The R package GTX (https://cran.r-project.org/web/packages/gtx/index.html) was used to transpose genotype probabilities into dosages, and a combined dosage score, weighted by the effect size from GIANT, for 97 BMI SNPs  was calculated and standardised. We checked whether there was an ordinal relationship between the genetic risk score and BMI category (i.e. thin, normal, or obese) using ordinal logistic regression with the clm function in the ordinal R package. While the assumption of equal variance appears to hold (S6 Fig), the proportional odds assumption indicating equal odds between thin, normal, and obese groups is violated for the BMI genetic risk score and some of the principal component covariates (i.e., PC2, PC3, and PC6). As our primary model, we ran a partial proportional odds model adjusting for PC1, PC4, and PC5 and allowing the BMI genetic score, PC2, PC3, and PC6 to vary between BMI category. To check for consistency, we ran a partial proportional odds model adjusting for the first six PCs and allowing only the BMI genetic score to vary between BMI group and a full proportional odds model allowing all six PCs and the BMI genetic score to vary between BMI group (S1 Appendix). Using ANOVA, we formally tested the proportional odds assumption for the BMI genetic risk score. A genetic risk score was created and an ordinal logistic regression was run for each of the 10,000 simulations. We compared the observed test statistic testing whether the odds were the same by BMI category to the 10,000 simulation test statistics. We calculated the p-value as the number of simulations with a test statistic larger than that observed in the real data. A mean genetic risk score was also calculated for each BMI category (obese, thin and controls) across the 10,000 simulations. A t-test was used to test whether the mean observed GRS score in each category was significantly different from the one estimated using the simulations.
Discovery stage GWAS.
First pass single-variant association analyses results were used as discovery datasets for the GWAS. After association analysis, we removed variants with MAF<0.5%, an INFO score <0.4, and HWE p<1x10-6, as these highlighted regions of the genome that were problematic, including CNV regions with poor imputation quality. Quantile-quantile plots indicated that the genomic inflation was well controlled for in SCOOP-UKHLS (λ = 1.06) and STILTS-UKHLS (λ = 1.04), and slightly higher for SCOOP-STILTS (λ = 1.08, S7 Fig). We used LD score regression  to correct for inflation not due to polygenicity.
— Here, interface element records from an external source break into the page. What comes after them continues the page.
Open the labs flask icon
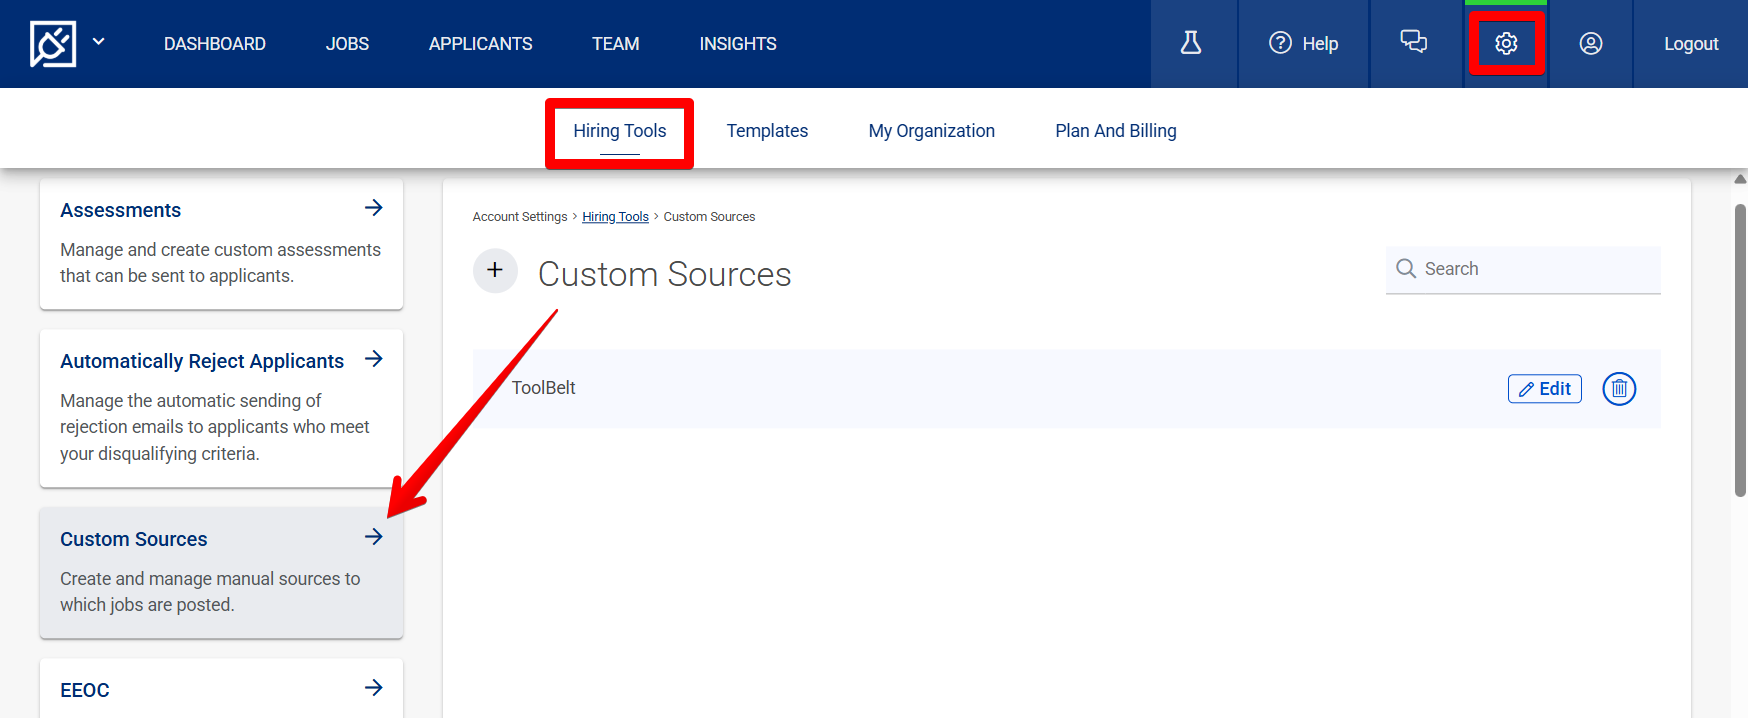1190,43
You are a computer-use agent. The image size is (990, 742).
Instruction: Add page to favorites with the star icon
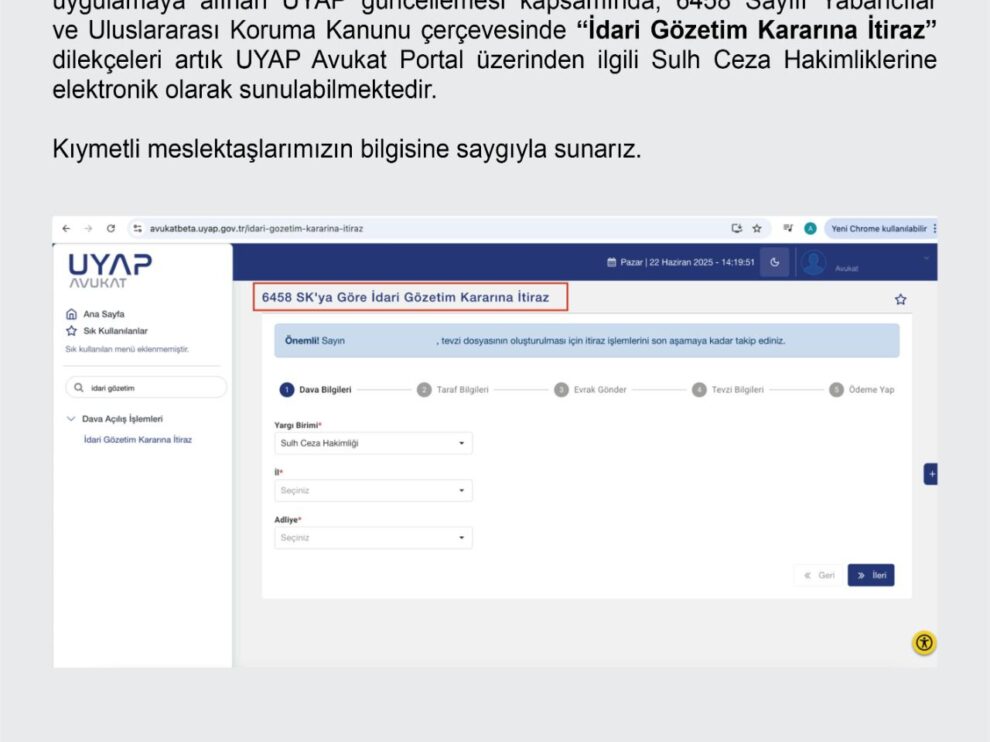(900, 299)
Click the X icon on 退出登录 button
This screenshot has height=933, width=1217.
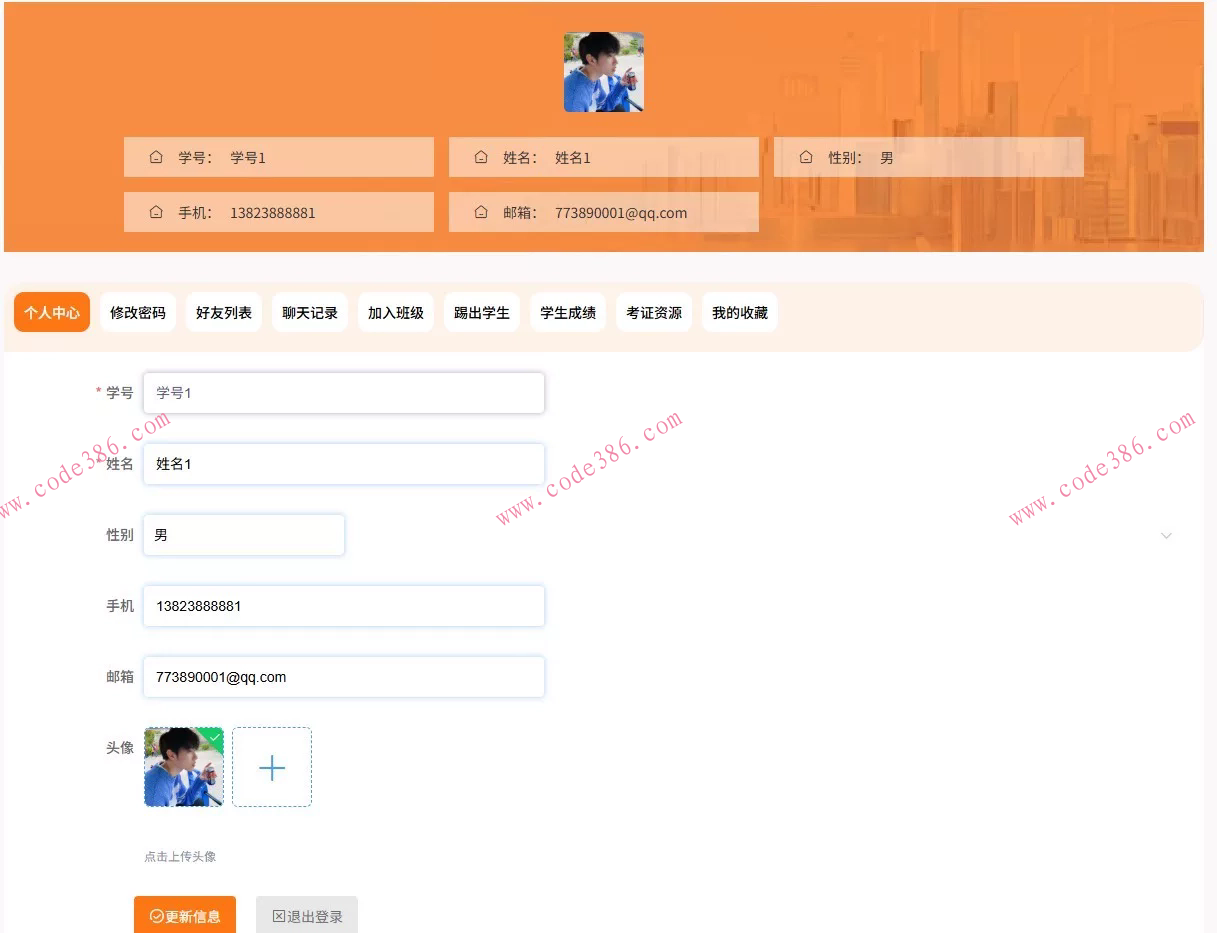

To identify distinct loci, we performed clumping as implemented in PLINK  using summary statistics from the association tests and LD information from the imputed data, clumping variants 250kb away from an index variant and with an r2>0.1. In order to further identify a set of likely independent signals we performed conditional analysis of the lead SNPs in SNPTEST to take into account long-range LD. A total of 135 autosomal variants with p<1x10-5 in any of the three case-control analyses were taken forward for replication in UKBB. All case-control results are reported with the lower BMI group as reference.
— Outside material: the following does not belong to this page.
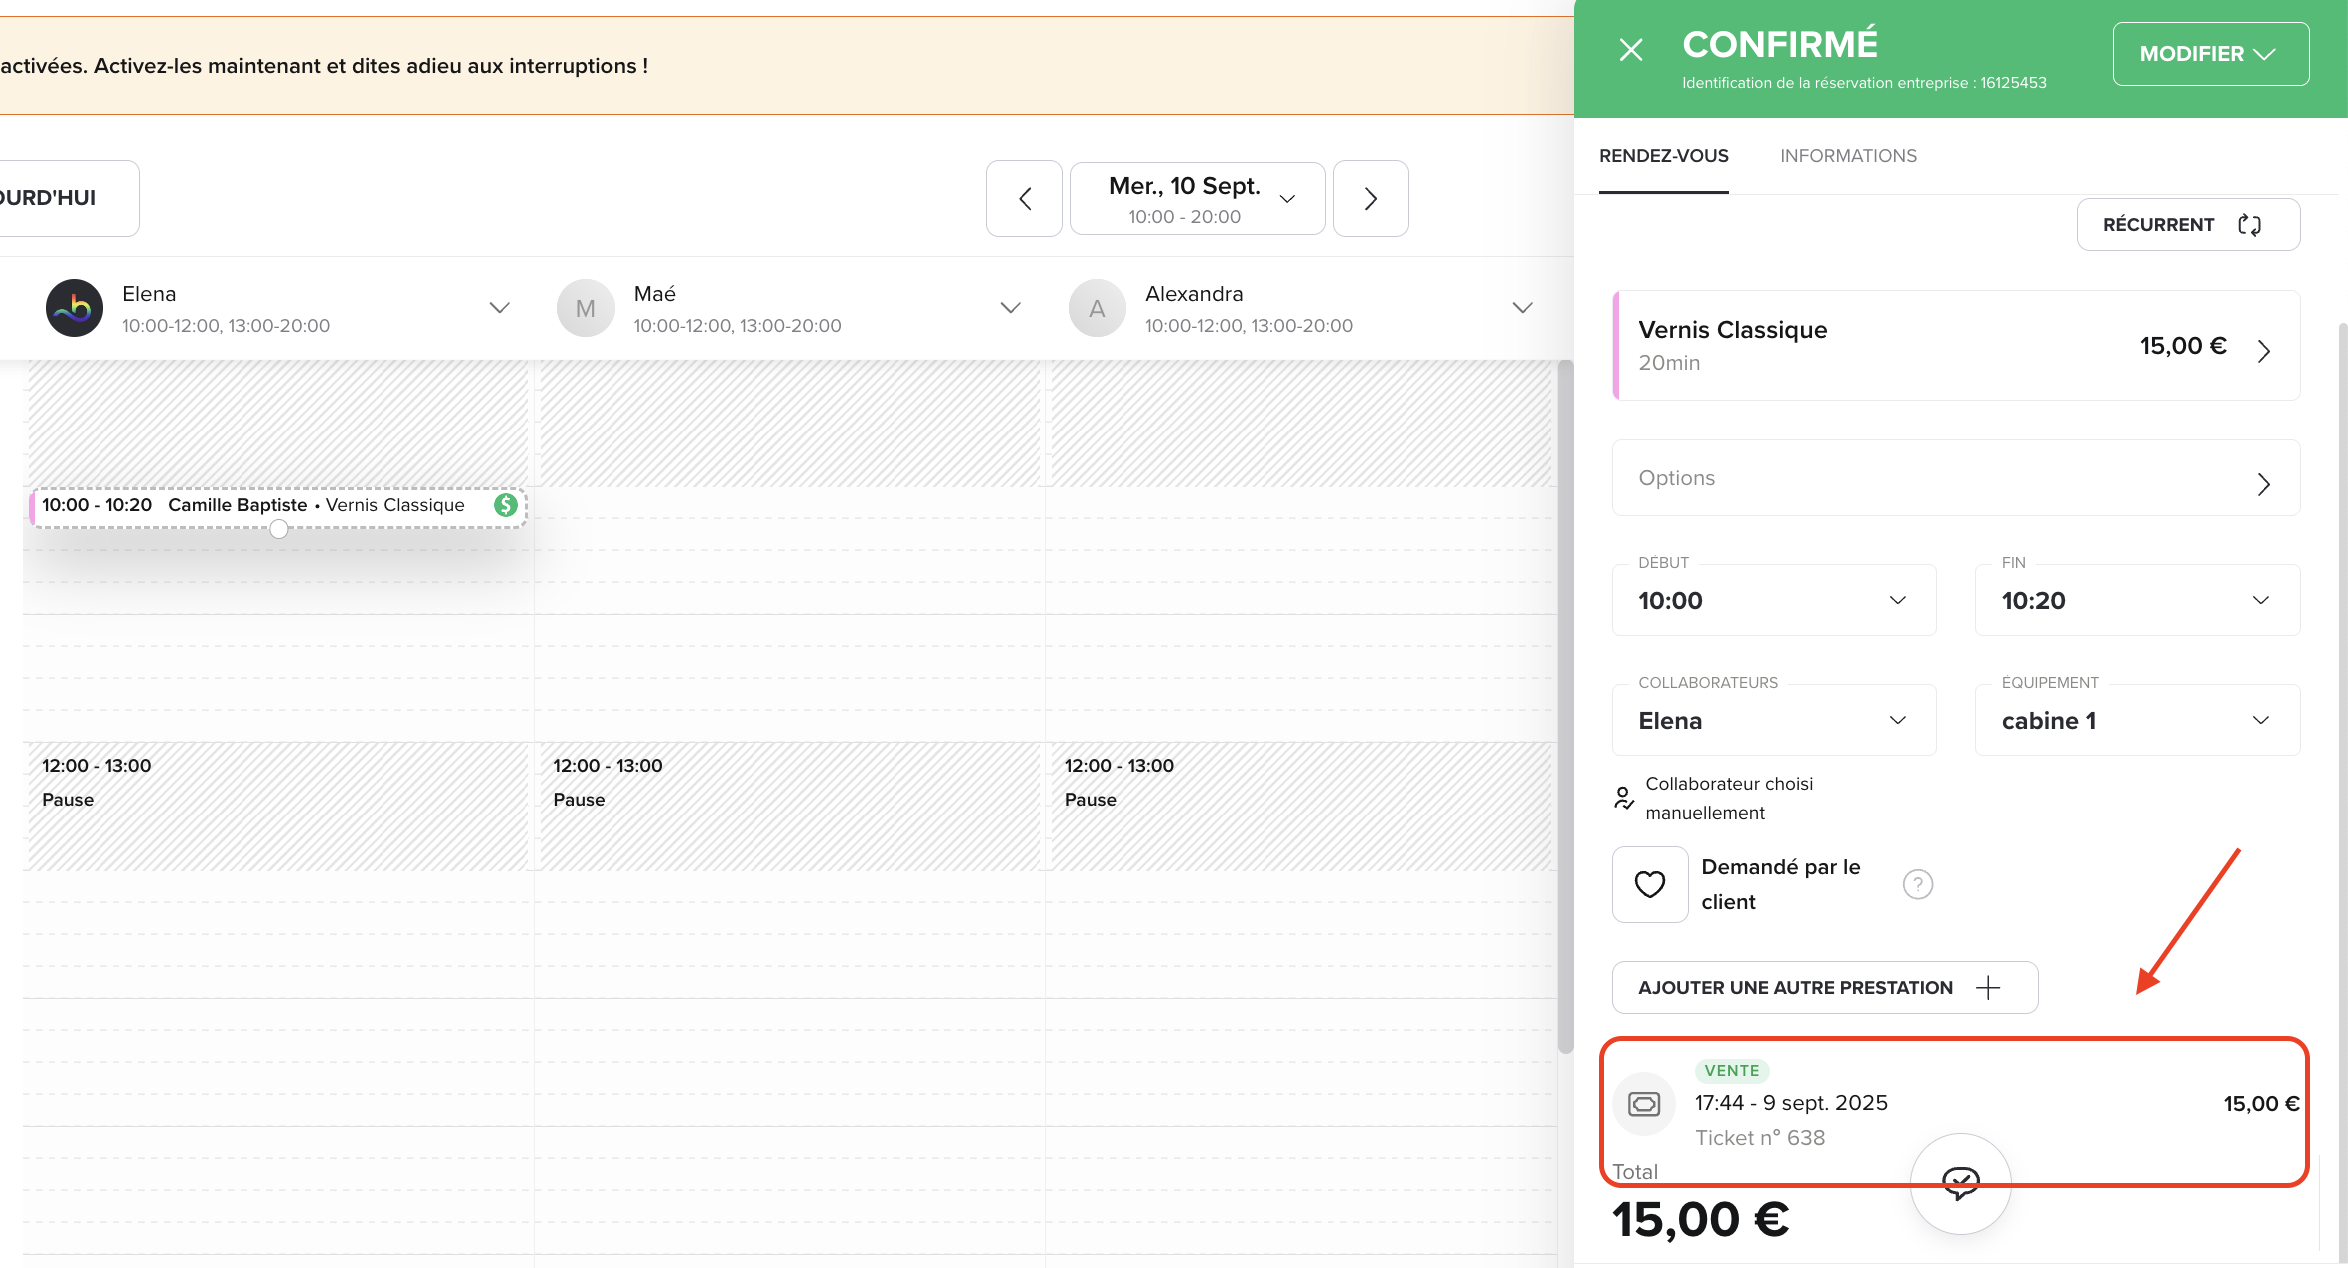Open the FIN time dropdown

(2136, 600)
UKBB association analysis.
We tested 1,208,692 SNPs for association under an additive model in SNPTEST using sex, age, 10 PCs and UKBB genotyping array as covariates. Three comparisons were done: obese vs thin, obese vs controls and controls vs thin. Variants with an INFO score <0.4, HWE p<1x10-6 were filtered out from the results. Inflation factors were calculated using HapMap markers. The LD score regression intercepts were 1.0074 in obese vs thin, 1.0057 in obese vs controls and 1.009 in thin vs controls. We used all thin individuals, regardless of health status, as our replication cohort to maximize power. However, using ICD10 codes and self-reported illness data (S12 and S13 Tables) to remove individuals who had a relevant medical diagnosis before date of attendance at UKBB recruitment centre, yielded 2,518 thin individuals and materially equivalent results (S8 Fig).
GIANT, EGG and SCOOP 2013 summary statistics.
We obtained summary statistics for the GIANT Extremes obesity meta-analysis  from http://portals.broadinstitute.org/collaboration/giant/index.php/GIANT_consortium_data_files. Summary statistics for EGG  were obtained from http://egg-consortium.org/childhood-obesity.html. We used summary statistics from our previous study of 1,509 early-onset obesity SCOOP cases compared to 5,380 publicly available WTCCC2 controls (SCOOP 2013) . Data for the SCOOP cases is available to download from the European Genome-Phenome Archive (EGA) using accession number EGAD00010000594. The control samples are available to download using accession numbers EGAD00000000021 and EGAD00000000023. These replication studies are largely non-overlapping with our discovery datasets and each-other. When a lead variant was not available in a replication cohort, a proxy (r2≥ 0.8) was used in the meta-analysis.
We meta-analysed summary statistics for the 135 variants reaching p<1x10-5 in SCOOP/STILTS/UKHLS with the corresponding results from UKBB and study specific replication cohorts (S5–S7 Tables). For obese vs. thin and obese vs. controls comparisons we used fixed-effects meta-analysis correcting for unknown sample overlap in replication cohorts using METACARPA . For thin vs. controls we used a fixed-effects meta-analysis in METAL . Heterogeneity was assessed using Cochran’s Q-test heterogeneity p-value in METAL. A signal was considered to replicate if it met all the following criteria: i) consistent direction of effect; ii) p<0.05 in at least one replication cohort; and iii) the meta-analysis p-value reached standard genome-wide significance (p<5x10-8). Given that we are querying additional variants on the lower allele frequency spectrum, one could also use a more strict genome-wide significance threshold taking into account the increased number of tests (p≤1.17x10-8) . In practice, this only affected one previously established signal (SULT1A1, rs3760091) in our obese vs. controls analysis that fell just below this threshold (S6 Table). rs4440960 was later removed from final results (SCOOP vs UKHLS and STILTS vs UKHLS) after close examination revealed it was present in a CNV region with poor imputation quality.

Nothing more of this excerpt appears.